DOS treats the first 5 file handles as special cases. They map directly
to stdin, stdout, stderr, stdaux and stdprn. Windows 16 inherits this
behavoir, and in fact, win16 handles are interchangable with DOS handles.
Some nasty windows programs even do this!
Windows32 issues file handles starting from 1, on the grounds that
most GUI processes don't need a stdin, out, etc.
The wine handle code is implemented in the Win32 style, and the Win16
functions use two macros to convert to and from the two types.
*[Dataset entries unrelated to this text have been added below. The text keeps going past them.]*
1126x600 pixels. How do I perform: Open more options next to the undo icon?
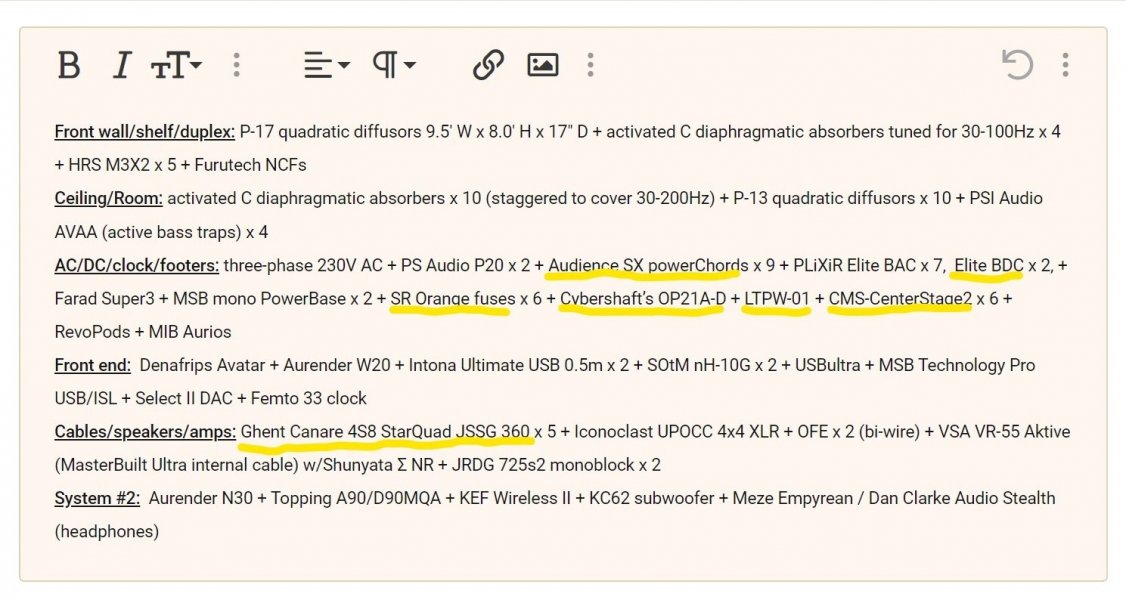[1065, 66]
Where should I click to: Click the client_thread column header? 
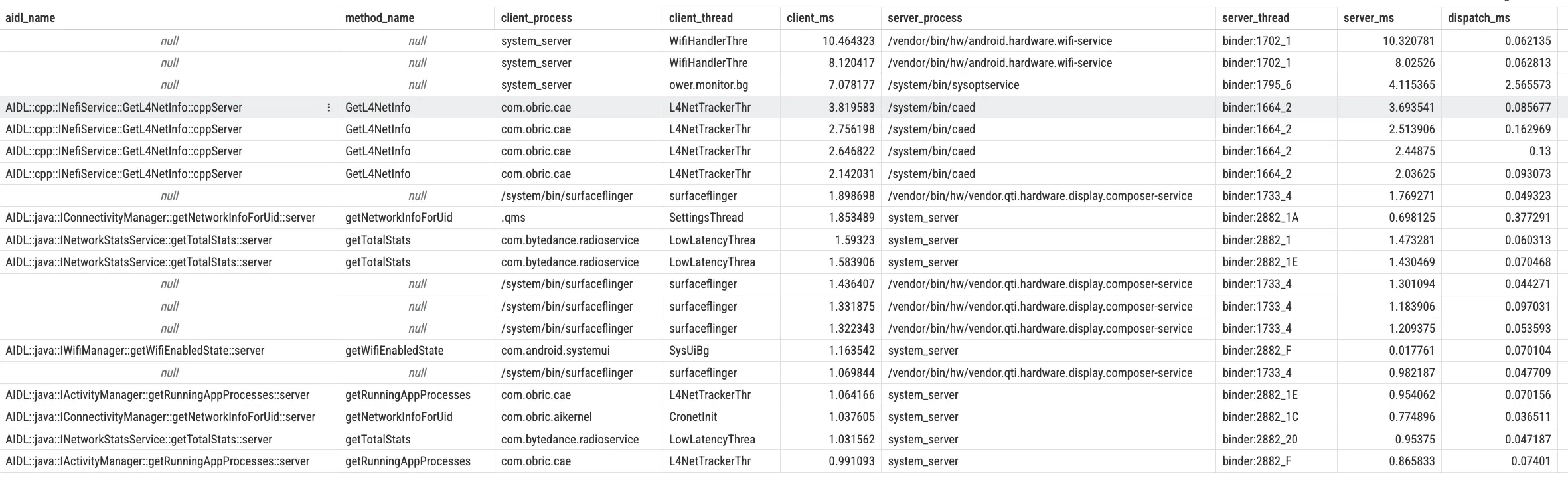tap(701, 18)
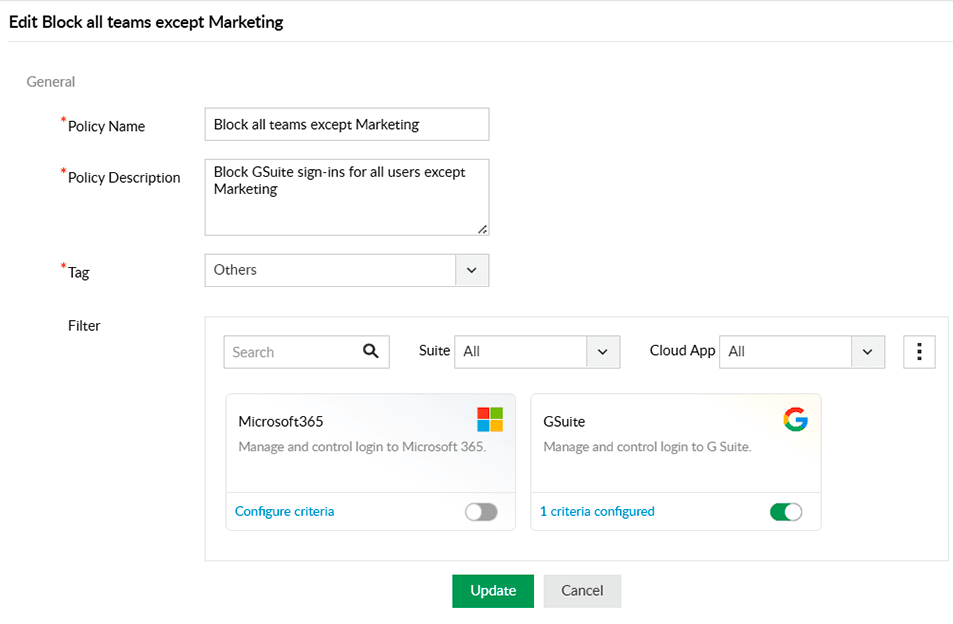Click the search magnifier icon in Filter
Screen dimensions: 953x624
pyautogui.click(x=371, y=351)
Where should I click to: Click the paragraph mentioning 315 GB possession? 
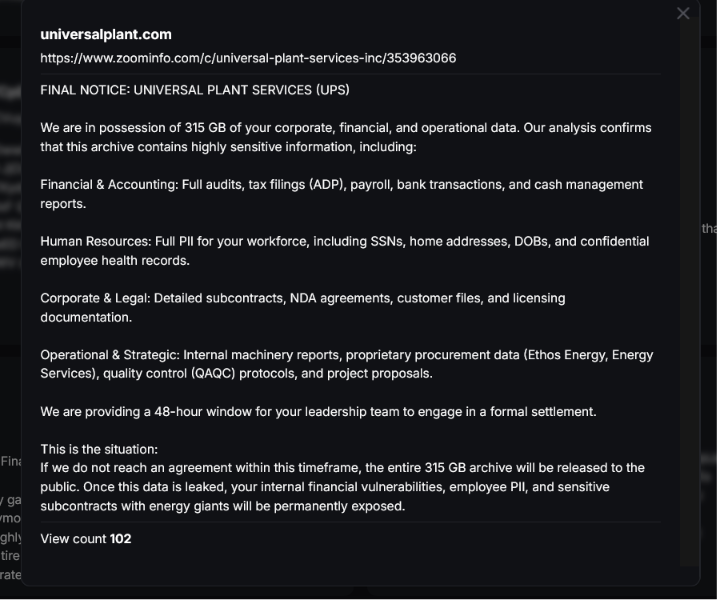[346, 137]
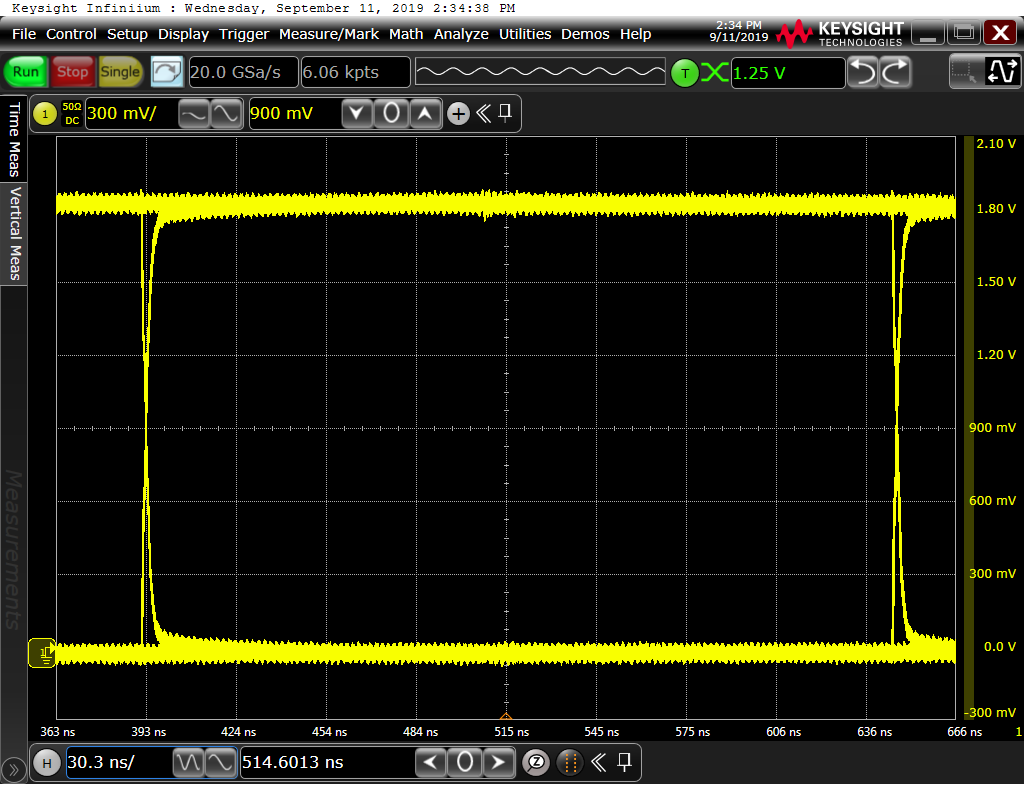Pin the horizontal timebase toolbar
The width and height of the screenshot is (1034, 794).
pyautogui.click(x=625, y=762)
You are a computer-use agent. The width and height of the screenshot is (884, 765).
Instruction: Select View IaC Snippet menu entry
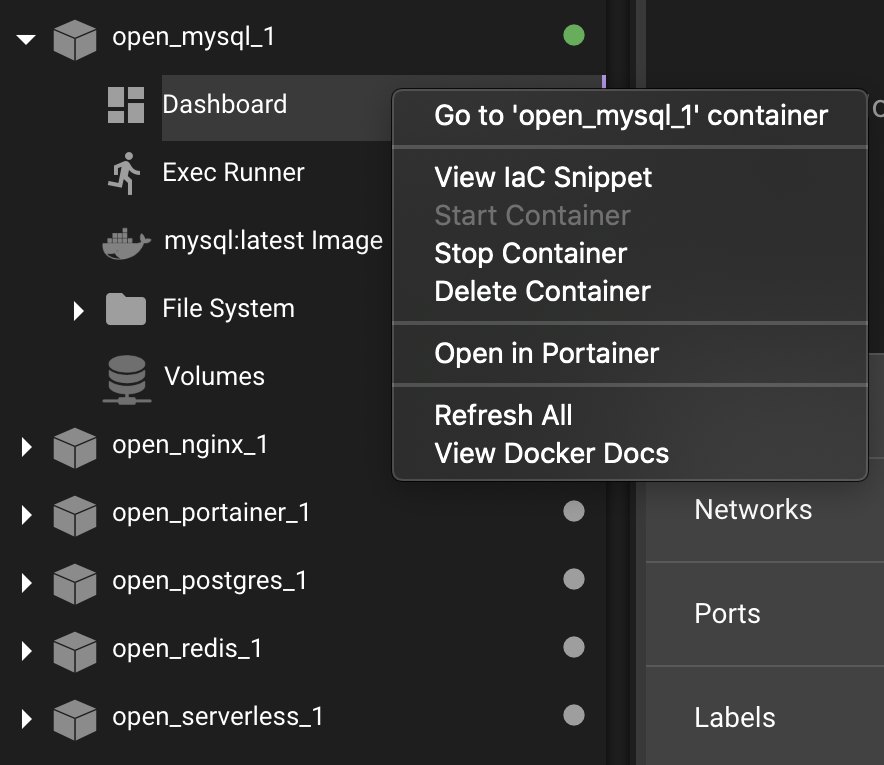pyautogui.click(x=543, y=178)
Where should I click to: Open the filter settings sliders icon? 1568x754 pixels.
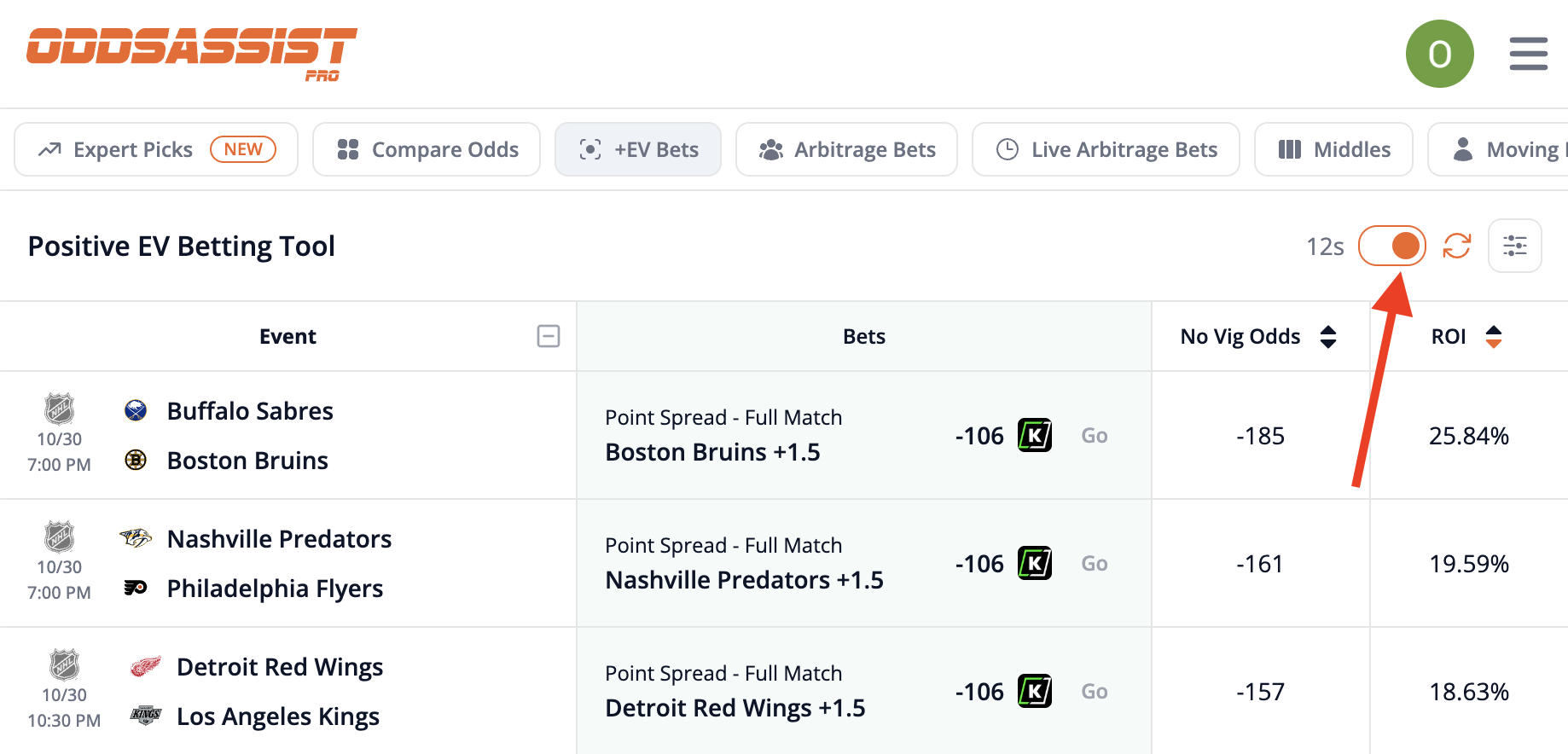coord(1514,246)
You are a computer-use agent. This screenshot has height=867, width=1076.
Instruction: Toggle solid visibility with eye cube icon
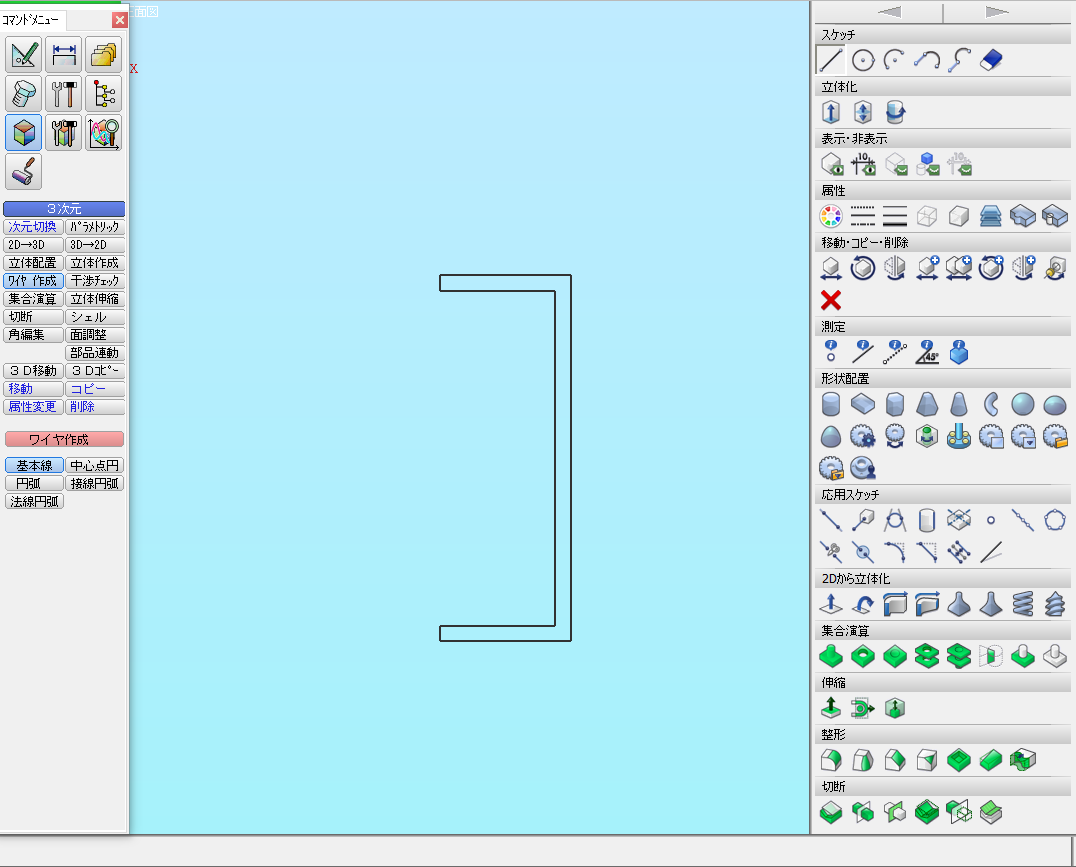click(830, 164)
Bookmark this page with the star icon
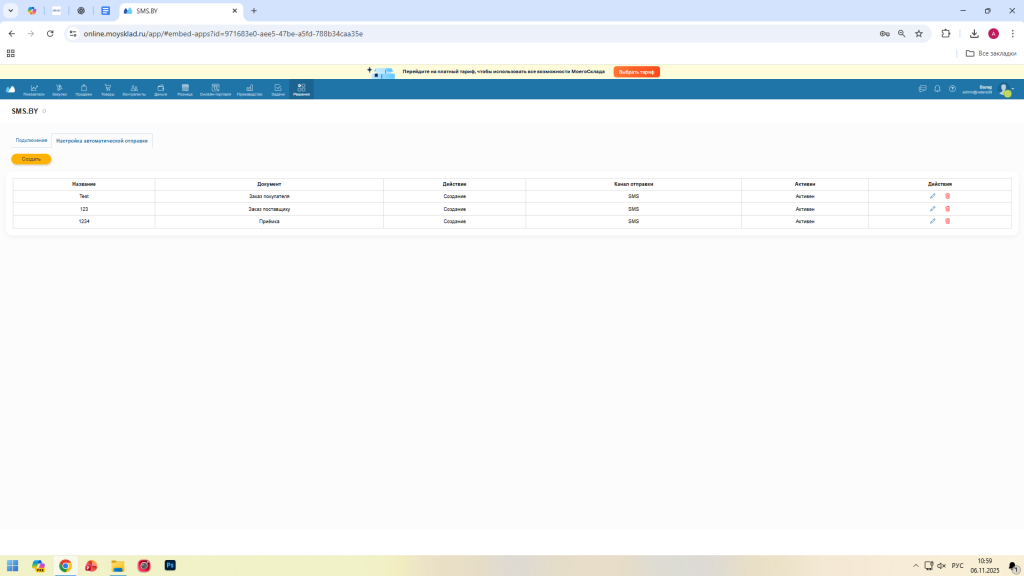Image resolution: width=1024 pixels, height=576 pixels. pyautogui.click(x=918, y=33)
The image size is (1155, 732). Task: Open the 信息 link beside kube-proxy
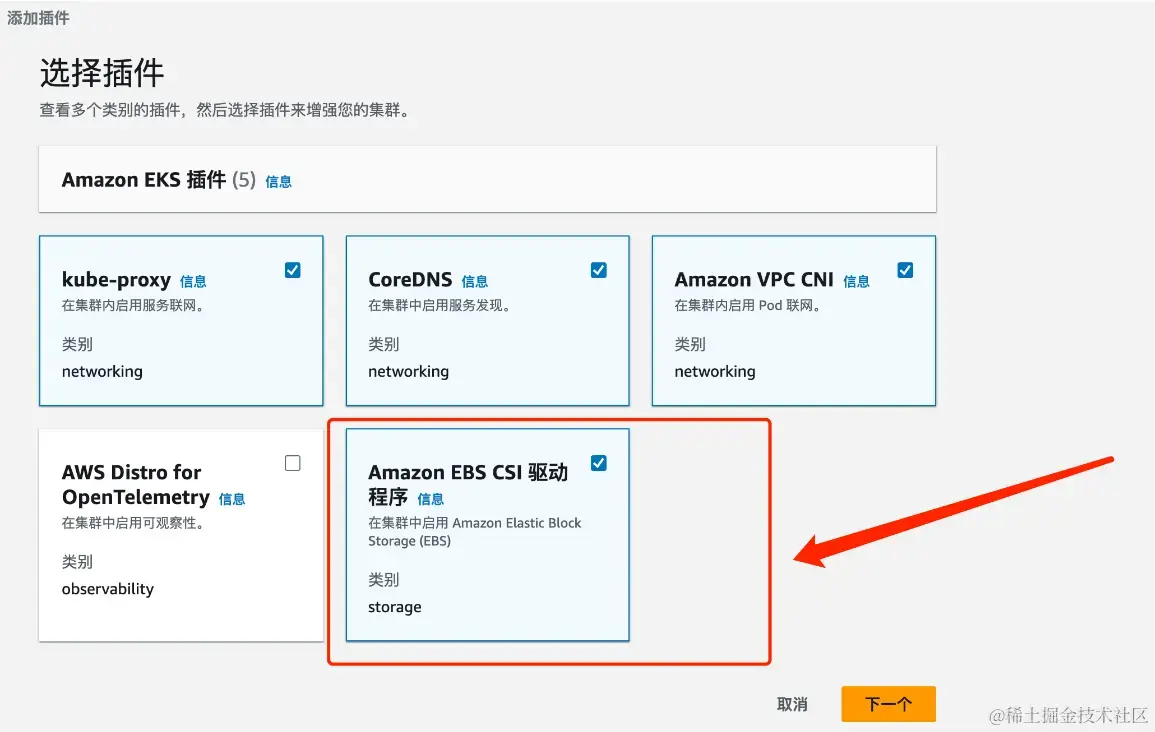(x=193, y=281)

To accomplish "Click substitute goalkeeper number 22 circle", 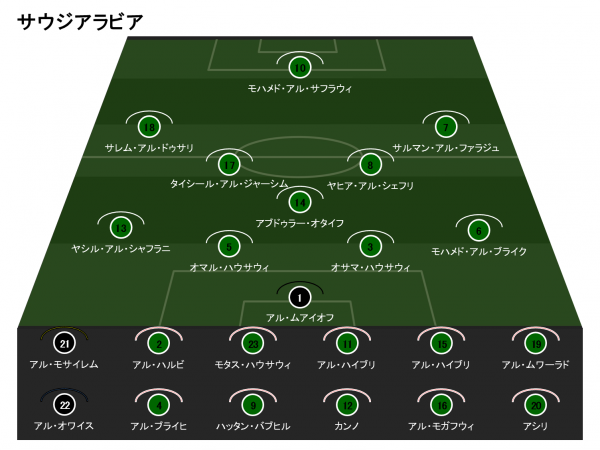I will pos(64,405).
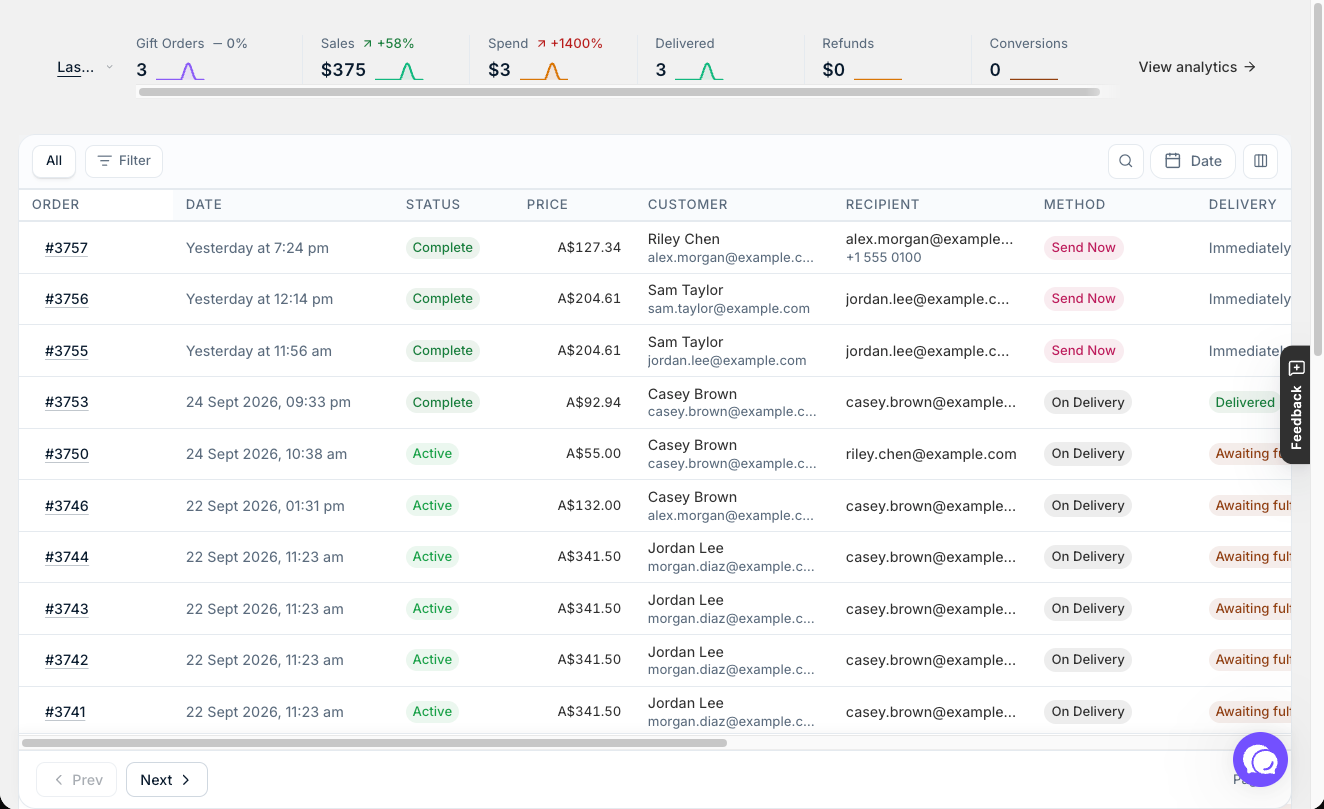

The macros are defined in file.h as follows.:
#define HFILE16_TO_HFILE32(handle) \
(((handle)==0) ? GetStdHandle(STD_INPUT_HANDLE) : \
((handle)==1) ? GetStdHandle(STD_OUTPUT_HANDLE) : \
((handle)==2) ? GetStdHandle(STD_ERROR_HANDLE) : \
((handle)>0x400) ? handle : \
(handle)-5)
#define HFILE32_TO_HFILE16(handle) ({ HFILE32 hnd=handle; \
((hnd==HFILE_ERROR32) ? HFILE_ERROR16 : \
((handle>0x400) ? handle : \
(HFILE16)hnd+5); })
WARNING: be careful not to use the macro HFILE16_TO_HFILE32 on
functions with side-effects, as it will cause them to be evaluated
several times. This could be considered a bug, but the use of this
macro is limited enough not to need a rewrite.
NOTE: The 0x400 special case above deals with LZW filehandles (see
misc/lzexpand.c).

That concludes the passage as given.